Music campaigns need rights-cleared fan content
The Challenge - Fan video is powerful. But Fan video in inboxes is chaos.
But collecting fan footage is difficult. If clips arrive through email, social DMs, file transfer links or public hashtags, the label quickly loses control. Files may be compressed, missing contributor details, stripped of context or submitted without proper rights.
For a global music campaign, the label needed more than video files. It needed:
- a simple upload workflow for fans
- consent and rights capture at submission
- original video files rather than social media links
- contributor data attached to each clip
- a central review library
- a way to shortlist usable footage
- confidence that clips could be reused in the campaign
The creative idea for Nuclear Blast was simple. The operational reality was not.
The Solution - A fan-band video co-production workflow
How Hammerfall's social media made all the difference
The campaign worked because HammerFall did not simply ask fans for clips in the abstract. Lead singer Joacim Cans promoted the call-out directly through the band’s social channels, inviting fans to submit videos and be part of the official music video for “Freedom”.
That artist-led invitation made the difference. Fans followed the link to a dedicated Vloggi upload page, generating more than 2,700 page views and turning social engagement into structured, usable video submissions.
Vloggi gave Nuclear Blast Records the infrastructure behind the call-out: one branded upload page, one controlled submission workflow and one searchable library for reviewing fan videos.
Key workflow features included:
- Branded video upload page with welcome video from Joacim Cans
- Mobile-friendly fan submission flow
- No app or login required
- Original video file collection
- Contributor information captured at upload
- Campaign terms and permissions included
- Searchable video library for review
- Shortlisting and content management tools
- Download-ready clips for production use
For music labels, this matters because fan video only becomes valuable when it can be found, cleared and used. Joacim’s call-out created the fan response. Vloggi turned that response into rights-cleared campaign content.

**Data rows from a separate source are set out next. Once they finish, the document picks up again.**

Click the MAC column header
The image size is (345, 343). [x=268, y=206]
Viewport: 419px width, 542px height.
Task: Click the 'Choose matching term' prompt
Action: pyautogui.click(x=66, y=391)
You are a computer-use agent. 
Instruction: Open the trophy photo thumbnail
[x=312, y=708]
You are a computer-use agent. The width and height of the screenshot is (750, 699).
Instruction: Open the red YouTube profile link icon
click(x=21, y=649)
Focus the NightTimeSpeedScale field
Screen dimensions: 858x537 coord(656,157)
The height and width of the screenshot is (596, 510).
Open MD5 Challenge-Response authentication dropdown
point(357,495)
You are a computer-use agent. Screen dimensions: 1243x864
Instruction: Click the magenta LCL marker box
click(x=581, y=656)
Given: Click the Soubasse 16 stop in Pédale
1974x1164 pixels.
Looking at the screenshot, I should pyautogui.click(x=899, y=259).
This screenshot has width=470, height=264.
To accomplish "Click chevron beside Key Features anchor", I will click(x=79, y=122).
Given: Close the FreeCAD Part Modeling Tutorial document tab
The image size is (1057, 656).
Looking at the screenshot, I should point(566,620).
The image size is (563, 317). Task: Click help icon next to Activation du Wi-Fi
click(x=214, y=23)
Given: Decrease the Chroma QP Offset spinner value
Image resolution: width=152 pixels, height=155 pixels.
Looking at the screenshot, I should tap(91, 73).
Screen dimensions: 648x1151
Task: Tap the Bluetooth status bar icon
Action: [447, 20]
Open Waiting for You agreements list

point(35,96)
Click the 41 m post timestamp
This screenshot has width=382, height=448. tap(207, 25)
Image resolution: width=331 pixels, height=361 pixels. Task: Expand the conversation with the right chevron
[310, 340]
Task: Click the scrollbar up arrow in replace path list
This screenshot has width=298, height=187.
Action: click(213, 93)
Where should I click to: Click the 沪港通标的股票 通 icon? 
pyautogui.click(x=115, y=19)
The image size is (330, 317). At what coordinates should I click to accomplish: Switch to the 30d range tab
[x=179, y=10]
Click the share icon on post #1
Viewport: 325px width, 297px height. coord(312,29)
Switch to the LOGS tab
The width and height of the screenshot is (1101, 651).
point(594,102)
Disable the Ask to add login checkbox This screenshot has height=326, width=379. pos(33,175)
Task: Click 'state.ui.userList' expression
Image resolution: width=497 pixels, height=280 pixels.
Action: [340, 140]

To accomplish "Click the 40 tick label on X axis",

The Result - Uniting fans in their passion for their favorite band
The YouTube reaction showed exactly why fan-sourced video works. Fans were not passive viewers; they were searching for themselves, timestamping their appearances and celebrating other fans around the world. Comments included “I’m at 1:42”, “There I am!”, “Me and my daughter on the video!” and “I’m so happy to be in this video!” Others described the release as a “beautiful tribute to the fans” and praised HammerFall for including its “brothers and sisters of metal”. For Nuclear Blast Records, the campaign turned a single release into a participatory moment, giving fans a personal stake in the official video while creating authentic, rights-cleared content around the song.
Total budget US$2,000
The Result - A global fan video made quickly, affordably and with real fan participation
Using Vloggi, Nuclear Blast Records was able to invite HammerFall’s fan community into the “Freedom” campaign while keeping the submission process structured, rights-cleared and production-ready.
The economics were striking. The Vloggi campaign cost around 18,700 Swedish Krona (approx. US$2,000), giving the label a low-cost way to collect authentic fan-shot video from around the world. Once the submissions were in, the production team edited the clips together and synced them to the track in about one week.
The finished video went on to attract more than 123,000 views on YouTube, a strong result for a late-career metal single built around fan participation rather than a conventional high-budget shoot. More than 160 fans saw their clips featured in the official video, with submissions representing over 16 countries.
For HammerFall, a band built around loyalty, identity and a global metal community, the fan video approach was a natural extension of the song’s message. For Nuclear Blast Records, Vloggi provided the infrastructure to make that participation practical: one call-out, one upload workflow, one rights-cleared video library and a campaign asset fans were proud to share.